(Dataset entries)
- - -

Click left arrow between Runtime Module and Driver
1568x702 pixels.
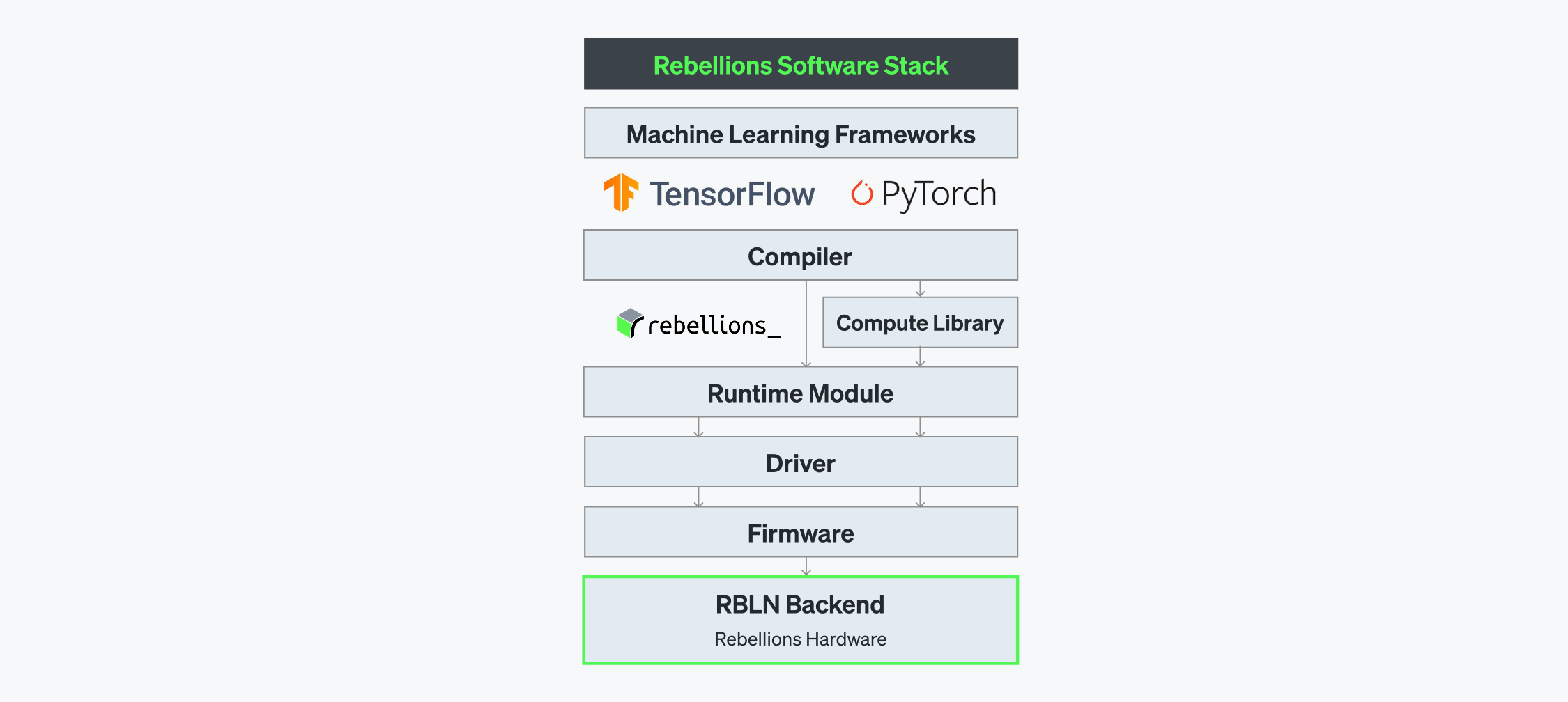698,427
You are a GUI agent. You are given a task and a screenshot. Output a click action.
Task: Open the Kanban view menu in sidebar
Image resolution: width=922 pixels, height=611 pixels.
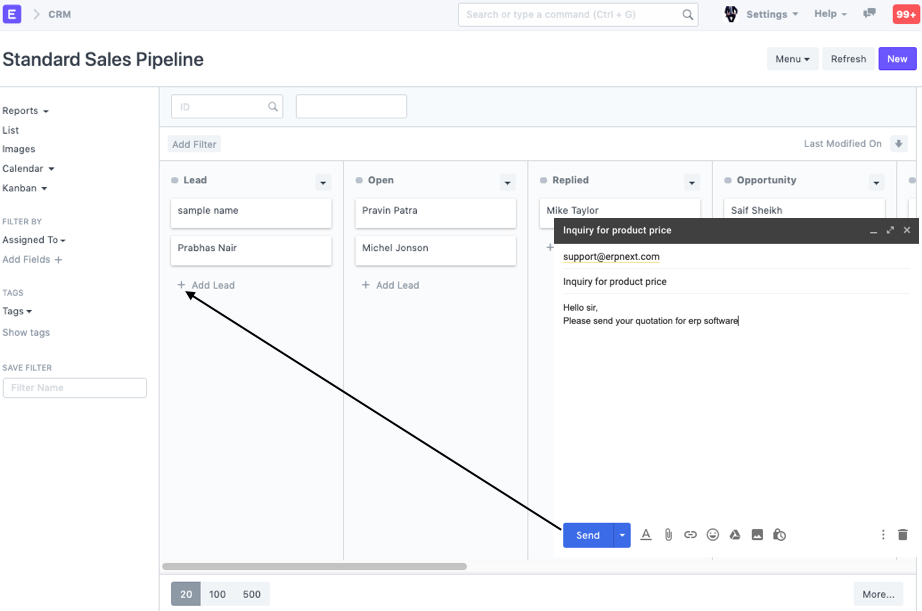pos(25,188)
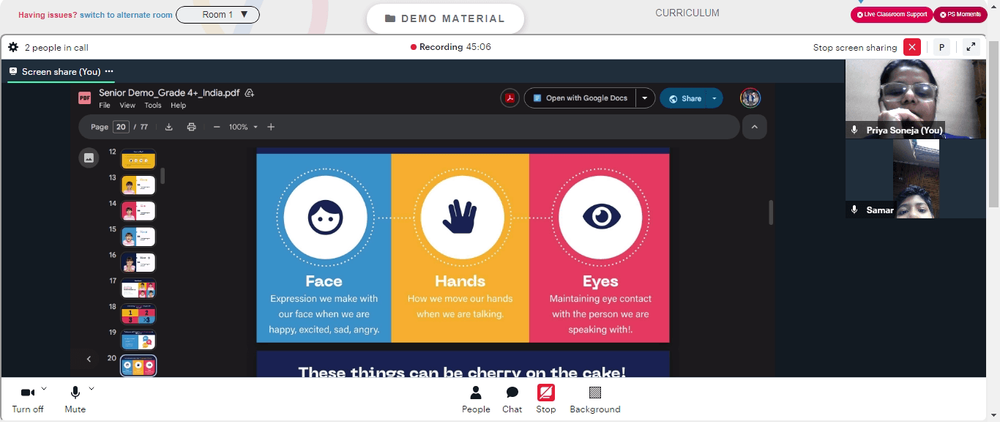This screenshot has height=422, width=1000.
Task: Open the Tools menu
Action: point(153,105)
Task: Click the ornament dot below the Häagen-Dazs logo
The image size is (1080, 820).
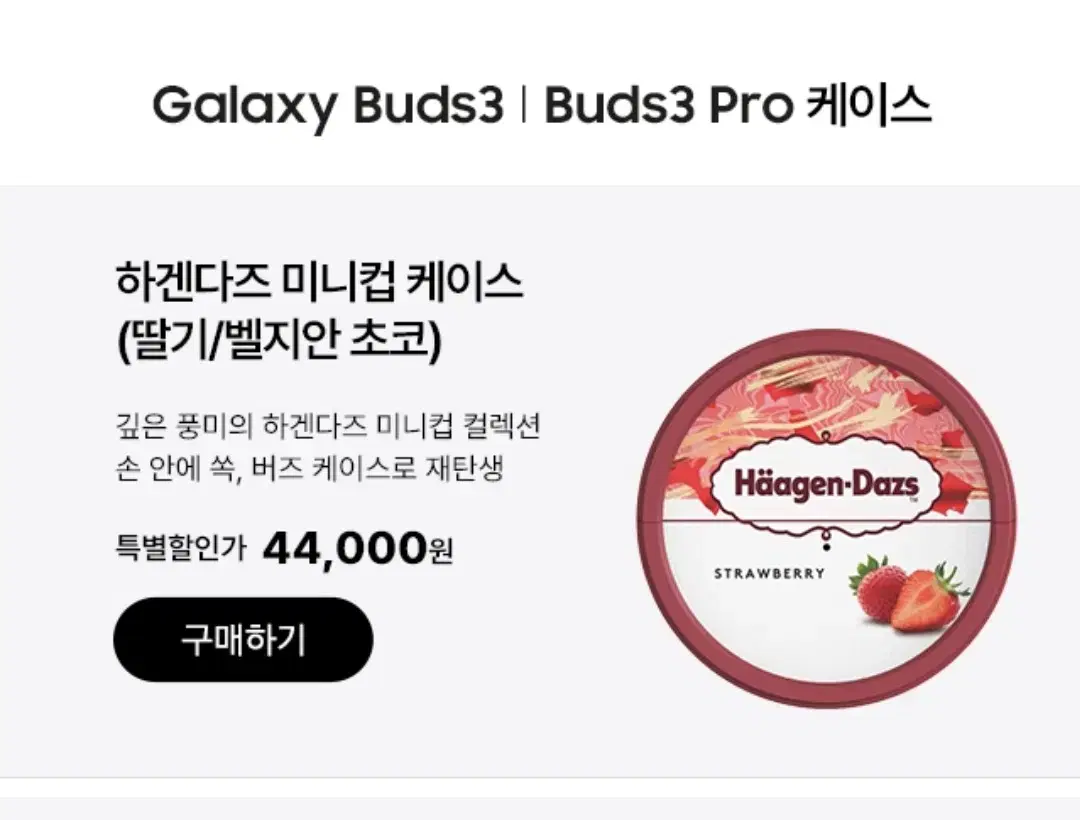Action: coord(826,546)
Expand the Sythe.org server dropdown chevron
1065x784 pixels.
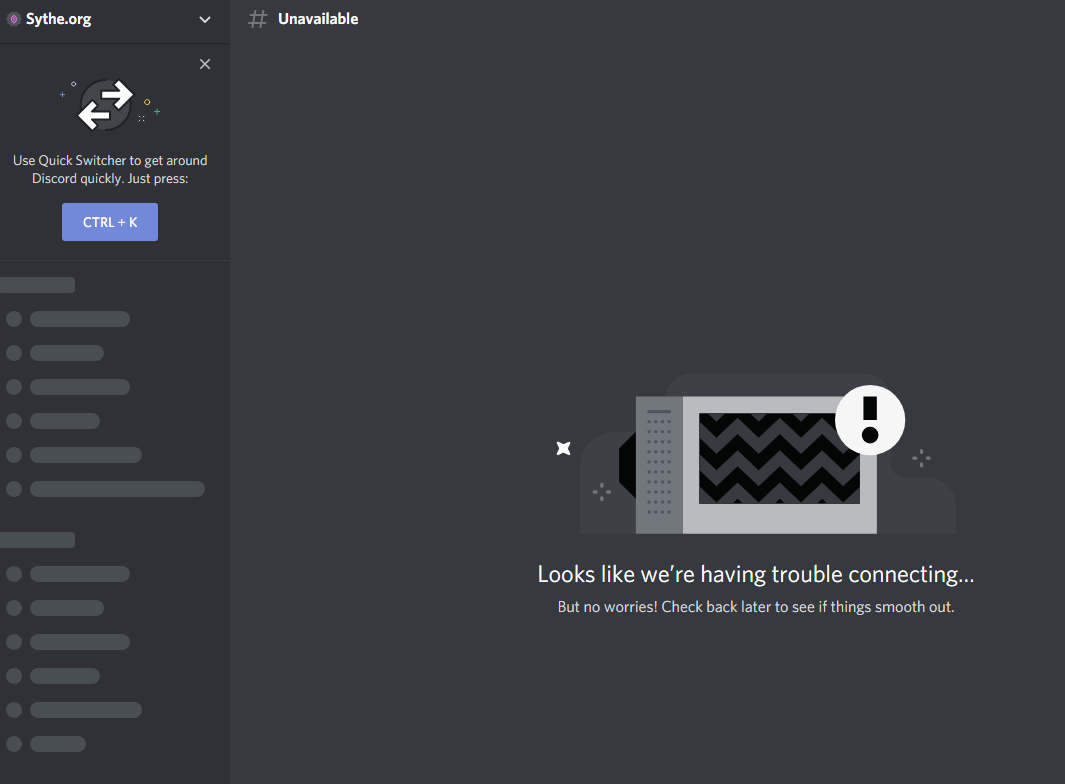coord(205,20)
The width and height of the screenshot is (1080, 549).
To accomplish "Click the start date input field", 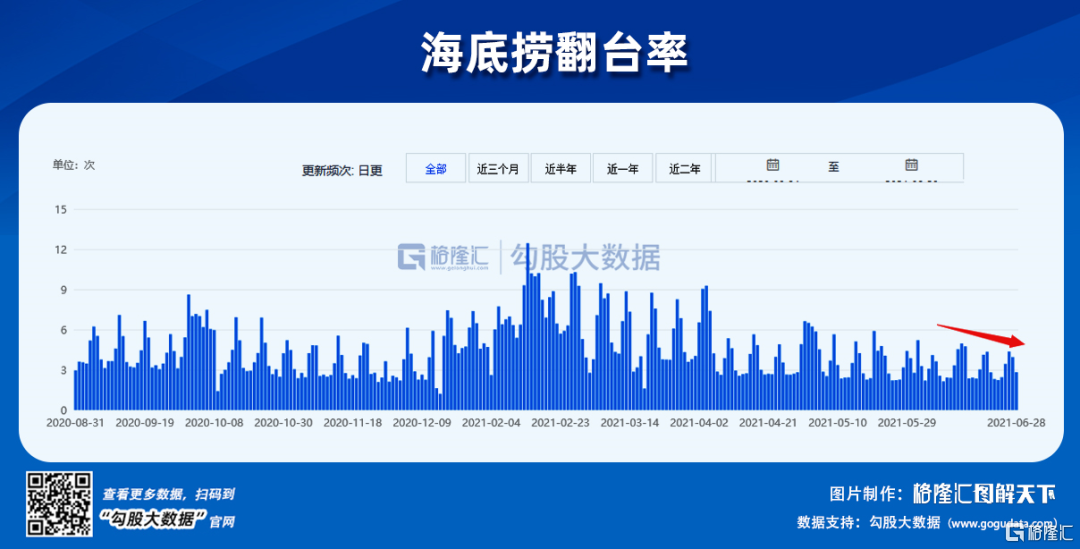I will 771,182.
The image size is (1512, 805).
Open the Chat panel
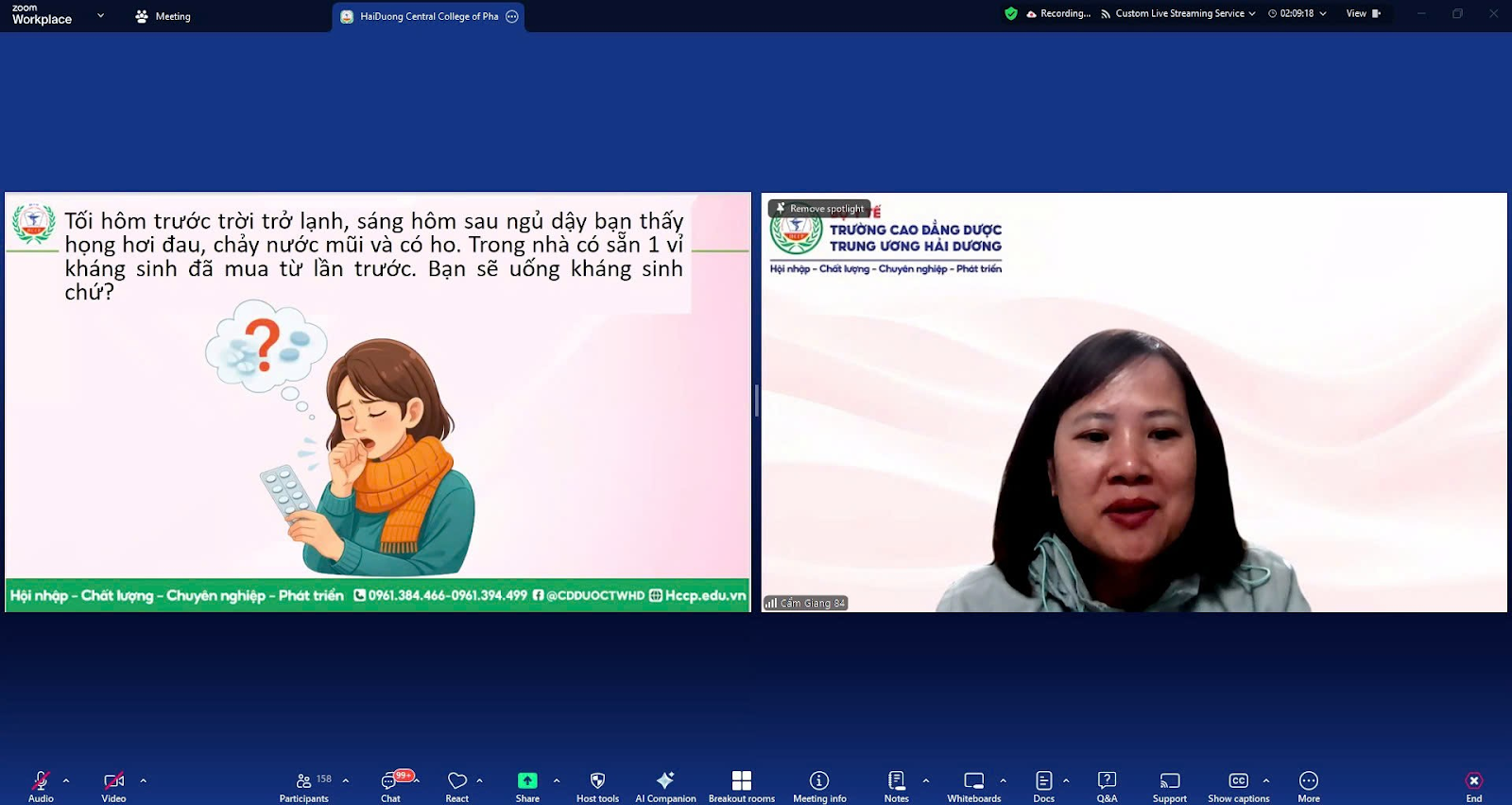pyautogui.click(x=389, y=785)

- - -

_Your assignment_
With all pictures removed, reproduce the lines from the top of the entries above through the line containing "Expand the Sythe.org server dropdown chevron", exactly as written.

_Solution for this task_
Click left arrow between Runtime Module and Driver
1568x702 pixels.
698,427
You are a GUI agent. You are given a task and a screenshot. Output a click action.
Task: Open the Kanban view menu in sidebar
Image resolution: width=922 pixels, height=611 pixels.
pos(25,188)
This screenshot has height=422, width=1000.
Task: Open the Tools menu
Action: point(153,105)
Task: Click the ornament dot below the Häagen-Dazs logo
The image size is (1080, 820).
Action: coord(826,546)
Expand the Sythe.org server dropdown chevron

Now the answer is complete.